TUGAS YANG DIBERIKAN |
Tuliskan kembali, tanpa mengubah satu kata pun, bagian teks tentang kepemimpinan sebagai pelayanan yang dimulai dari "Kisah lainnya berkaitan" dan berakhir pada "dalam arti sebenar-benarnya.".

KUTIPAN TEKS |
---------------
Seorang Pelayan akan melakukan yang terbaik kepada yang dilayaninya, dan sebuah dasar kuat akan kesadaran pengabdian diri pada sekitarnya. Kemampuan menjaga/mengontrol ke-ego an untuk kepuasan pribadi menjadi tantangan besar akan sebuah kepemimpinan. Pemimpin yang terlahir dari proses besar akan menghasilan karakter kepemimpinan yang kuat. Pemimpin yang ikhlas melakukan pengabdian, pemimpin yang rela berjuang tanpa pamrih, pemimpinku yang kuat berada di depan untuk melawan ketidakadilan.
Sebuah hikmah menarik dapat kita petik dari kepemimpinan Umar Bin Khathab,
Khalifah Umar adalah sosok pemimpin yang memiliki kepekaan sosial yang tinggi. Di antara ungkapan beliau yang terkenal adalah sayyidul qaumi khadimuhum (pemimpin kaum di antaranya diukur dari mutu pelayanannya). Bukan khadi’uhum (pandai menipu mereka). Bahkan, apabila ada salah seorang warganya yang mengeluhkan pola kepemimpinannya, beliau selalu bermuhasabah diri, hingga tidak bisa memejamkan mata semalam suntuk.
Kisah lainnya berkaitan dengan spirit service oriented (etos pelayanan) dari kisah Umar bin Khathab,
Suatu malam, sebagaimana agenda rutinnya untuk turba –turun kebawah– khalifah Islam kedua itu berjalan menyusuri setiap lorong-lorong kota Madinah. Beliau mendengar tangis seorang anak yang kelaparan, tapi ibunya tidak memiliki sesuatu untuk dimakan. Dia terpaksa memasak batu untuk menghibur anak-anaknya sekadar menghentikan tangisannya. Sebagai pemimpin kaum Muslim, hati Umar bin Khathab merasa amat terpukul karena ada warganya yang tidak memiliki persediaan makanan sehingga anaknya menangis karena kelaparan. Maka, khalifah bergegas pergi mengambil bahan makanan dan mengantarkannya sendiri kepada keluarga janda yang sedang menderita. Sebagai pemegang kekuasaan tertinggi, khalifah dengan senang hati bertindak menjadi pelayan ummat (khadimul ummah) dalam arti sebenar-benarnya.
---------------
BAHAN |
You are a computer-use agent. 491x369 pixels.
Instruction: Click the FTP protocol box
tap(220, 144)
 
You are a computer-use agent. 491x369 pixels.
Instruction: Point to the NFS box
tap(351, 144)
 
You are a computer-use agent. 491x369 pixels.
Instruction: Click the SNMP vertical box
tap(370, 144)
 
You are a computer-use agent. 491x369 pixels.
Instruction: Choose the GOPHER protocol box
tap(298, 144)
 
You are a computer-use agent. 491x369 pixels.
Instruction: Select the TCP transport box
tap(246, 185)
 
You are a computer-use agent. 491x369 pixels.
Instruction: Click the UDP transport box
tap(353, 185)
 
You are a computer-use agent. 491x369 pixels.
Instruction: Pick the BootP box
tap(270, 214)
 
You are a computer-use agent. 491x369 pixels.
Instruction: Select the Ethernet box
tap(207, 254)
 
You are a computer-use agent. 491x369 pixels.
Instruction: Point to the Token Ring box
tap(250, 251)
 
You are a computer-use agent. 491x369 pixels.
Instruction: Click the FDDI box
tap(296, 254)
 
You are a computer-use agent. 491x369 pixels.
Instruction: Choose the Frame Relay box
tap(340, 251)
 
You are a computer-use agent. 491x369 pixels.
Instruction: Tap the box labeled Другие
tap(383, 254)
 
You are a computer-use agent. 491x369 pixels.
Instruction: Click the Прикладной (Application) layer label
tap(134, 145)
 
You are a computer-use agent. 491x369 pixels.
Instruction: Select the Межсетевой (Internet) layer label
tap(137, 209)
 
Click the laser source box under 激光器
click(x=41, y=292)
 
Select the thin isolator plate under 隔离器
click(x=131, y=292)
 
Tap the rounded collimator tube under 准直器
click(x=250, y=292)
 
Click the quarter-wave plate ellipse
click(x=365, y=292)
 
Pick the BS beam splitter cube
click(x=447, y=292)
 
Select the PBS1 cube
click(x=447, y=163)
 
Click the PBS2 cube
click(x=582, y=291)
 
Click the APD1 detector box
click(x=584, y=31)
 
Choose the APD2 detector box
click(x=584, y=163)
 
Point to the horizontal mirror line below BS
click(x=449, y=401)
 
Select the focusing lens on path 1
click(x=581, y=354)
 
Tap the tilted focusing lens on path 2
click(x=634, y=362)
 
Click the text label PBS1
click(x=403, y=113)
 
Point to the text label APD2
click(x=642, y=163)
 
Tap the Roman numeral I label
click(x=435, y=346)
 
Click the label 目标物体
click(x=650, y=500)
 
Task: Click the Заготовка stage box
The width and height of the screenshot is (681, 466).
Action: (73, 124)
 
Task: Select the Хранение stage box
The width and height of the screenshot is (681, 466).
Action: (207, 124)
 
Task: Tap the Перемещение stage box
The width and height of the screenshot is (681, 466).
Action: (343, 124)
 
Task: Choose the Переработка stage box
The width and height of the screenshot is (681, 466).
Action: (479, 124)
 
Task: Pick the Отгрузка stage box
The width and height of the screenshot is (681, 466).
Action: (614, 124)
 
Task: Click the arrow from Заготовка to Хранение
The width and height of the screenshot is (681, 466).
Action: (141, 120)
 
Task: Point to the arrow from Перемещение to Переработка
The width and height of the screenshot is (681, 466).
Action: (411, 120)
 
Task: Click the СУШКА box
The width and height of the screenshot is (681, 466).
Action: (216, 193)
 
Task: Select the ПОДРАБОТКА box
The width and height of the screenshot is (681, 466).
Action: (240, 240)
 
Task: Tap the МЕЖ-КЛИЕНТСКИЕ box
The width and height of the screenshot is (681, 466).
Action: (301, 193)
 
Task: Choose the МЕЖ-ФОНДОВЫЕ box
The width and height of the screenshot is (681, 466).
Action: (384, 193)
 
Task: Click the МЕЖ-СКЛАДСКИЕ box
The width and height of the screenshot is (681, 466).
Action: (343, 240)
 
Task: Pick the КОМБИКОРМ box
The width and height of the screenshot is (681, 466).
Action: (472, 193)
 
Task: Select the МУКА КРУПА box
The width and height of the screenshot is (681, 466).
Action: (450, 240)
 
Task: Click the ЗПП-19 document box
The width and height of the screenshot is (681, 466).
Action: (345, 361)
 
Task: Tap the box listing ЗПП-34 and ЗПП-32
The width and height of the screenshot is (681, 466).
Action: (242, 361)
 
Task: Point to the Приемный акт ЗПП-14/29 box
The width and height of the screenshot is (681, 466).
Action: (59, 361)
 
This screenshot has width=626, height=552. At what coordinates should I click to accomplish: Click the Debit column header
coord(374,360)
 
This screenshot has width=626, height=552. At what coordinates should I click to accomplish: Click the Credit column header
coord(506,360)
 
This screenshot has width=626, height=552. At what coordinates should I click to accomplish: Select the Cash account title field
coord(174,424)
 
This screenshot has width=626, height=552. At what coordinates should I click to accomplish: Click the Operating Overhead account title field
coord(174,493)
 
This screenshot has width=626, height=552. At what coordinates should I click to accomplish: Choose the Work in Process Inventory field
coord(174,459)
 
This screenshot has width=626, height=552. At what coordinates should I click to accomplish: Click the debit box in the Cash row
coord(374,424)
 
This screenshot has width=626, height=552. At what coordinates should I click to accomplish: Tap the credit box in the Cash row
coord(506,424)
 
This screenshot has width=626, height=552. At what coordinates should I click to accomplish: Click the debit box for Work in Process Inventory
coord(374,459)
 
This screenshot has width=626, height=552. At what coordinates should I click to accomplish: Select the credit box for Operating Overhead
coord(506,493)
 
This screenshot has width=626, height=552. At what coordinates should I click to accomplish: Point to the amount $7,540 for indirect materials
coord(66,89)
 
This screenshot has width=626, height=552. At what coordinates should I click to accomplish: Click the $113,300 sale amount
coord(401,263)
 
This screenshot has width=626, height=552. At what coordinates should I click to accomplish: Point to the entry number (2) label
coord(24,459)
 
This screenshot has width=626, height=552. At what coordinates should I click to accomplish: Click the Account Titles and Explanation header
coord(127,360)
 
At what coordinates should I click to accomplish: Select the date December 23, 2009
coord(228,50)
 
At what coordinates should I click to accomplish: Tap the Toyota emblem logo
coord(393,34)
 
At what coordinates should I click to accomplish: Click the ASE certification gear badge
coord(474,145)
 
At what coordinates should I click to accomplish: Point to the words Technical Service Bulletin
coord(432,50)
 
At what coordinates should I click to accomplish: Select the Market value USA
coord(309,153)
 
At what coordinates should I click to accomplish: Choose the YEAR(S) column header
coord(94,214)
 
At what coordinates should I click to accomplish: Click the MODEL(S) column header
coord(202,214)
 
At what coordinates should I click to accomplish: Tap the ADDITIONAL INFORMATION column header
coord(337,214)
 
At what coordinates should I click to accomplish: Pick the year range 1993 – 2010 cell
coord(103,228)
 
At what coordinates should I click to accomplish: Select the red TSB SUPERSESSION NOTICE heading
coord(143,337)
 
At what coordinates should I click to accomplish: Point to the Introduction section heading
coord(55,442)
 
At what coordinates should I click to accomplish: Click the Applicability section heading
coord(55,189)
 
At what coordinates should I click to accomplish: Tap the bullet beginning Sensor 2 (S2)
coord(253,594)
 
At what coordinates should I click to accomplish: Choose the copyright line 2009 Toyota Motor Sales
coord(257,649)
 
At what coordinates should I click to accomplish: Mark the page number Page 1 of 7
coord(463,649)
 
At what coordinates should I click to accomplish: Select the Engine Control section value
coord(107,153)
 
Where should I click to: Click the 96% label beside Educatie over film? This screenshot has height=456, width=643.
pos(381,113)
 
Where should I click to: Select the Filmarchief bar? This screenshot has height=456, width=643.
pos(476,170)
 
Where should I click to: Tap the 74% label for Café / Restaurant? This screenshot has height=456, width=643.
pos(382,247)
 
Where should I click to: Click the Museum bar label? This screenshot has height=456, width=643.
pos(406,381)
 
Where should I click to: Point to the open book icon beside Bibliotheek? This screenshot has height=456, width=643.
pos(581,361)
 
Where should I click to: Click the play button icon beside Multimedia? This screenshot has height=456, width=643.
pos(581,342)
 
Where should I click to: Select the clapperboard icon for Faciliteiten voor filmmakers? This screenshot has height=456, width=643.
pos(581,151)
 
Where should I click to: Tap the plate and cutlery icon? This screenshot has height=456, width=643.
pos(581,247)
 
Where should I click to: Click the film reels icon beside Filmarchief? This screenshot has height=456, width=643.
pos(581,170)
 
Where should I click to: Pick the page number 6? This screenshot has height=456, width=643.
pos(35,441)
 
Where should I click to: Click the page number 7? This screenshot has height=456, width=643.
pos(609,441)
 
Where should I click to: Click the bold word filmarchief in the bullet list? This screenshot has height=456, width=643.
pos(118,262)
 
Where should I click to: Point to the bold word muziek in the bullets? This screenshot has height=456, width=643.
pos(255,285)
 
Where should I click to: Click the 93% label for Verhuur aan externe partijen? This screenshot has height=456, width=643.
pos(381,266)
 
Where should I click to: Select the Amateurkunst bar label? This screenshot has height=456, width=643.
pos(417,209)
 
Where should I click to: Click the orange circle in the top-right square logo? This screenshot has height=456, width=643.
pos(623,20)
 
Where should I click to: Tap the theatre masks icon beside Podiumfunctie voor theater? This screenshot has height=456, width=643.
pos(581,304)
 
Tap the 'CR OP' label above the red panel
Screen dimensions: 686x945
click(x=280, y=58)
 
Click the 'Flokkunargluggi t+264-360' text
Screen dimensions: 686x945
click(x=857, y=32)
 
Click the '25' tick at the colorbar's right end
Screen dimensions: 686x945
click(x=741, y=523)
---------------
HASIL TUGAS |
Kisah lainnya berkaitan dengan spirit service oriented (etos pelayanan) dari kisah Umar bin Khathab,
Suatu malam, sebagaimana agenda rutinnya untuk turba –turun kebawah– khalifah Islam kedua itu berjalan menyusuri setiap lorong-lorong kota Madinah. Beliau mendengar tangis seorang anak yang kelaparan, tapi ibunya tidak memiliki sesuatu untuk dimakan. Dia terpaksa memasak batu untuk menghibur anak-anaknya sekadar menghentikan tangisannya. Sebagai pemimpin kaum Muslim, hati Umar bin Khathab merasa amat terpukul karena ada warganya yang tidak memiliki persediaan makanan sehingga anaknya menangis karena kelaparan. Maka, khalifah bergegas pergi mengambil bahan makanan dan mengantarkannya sendiri kepada keluarga janda yang sedang menderita. Sebagai pemegang kekuasaan tertinggi, khalifah dengan senang hati bertindak menjadi pelayan ummat (khadimul ummah) dalam arti sebenar-benarnya.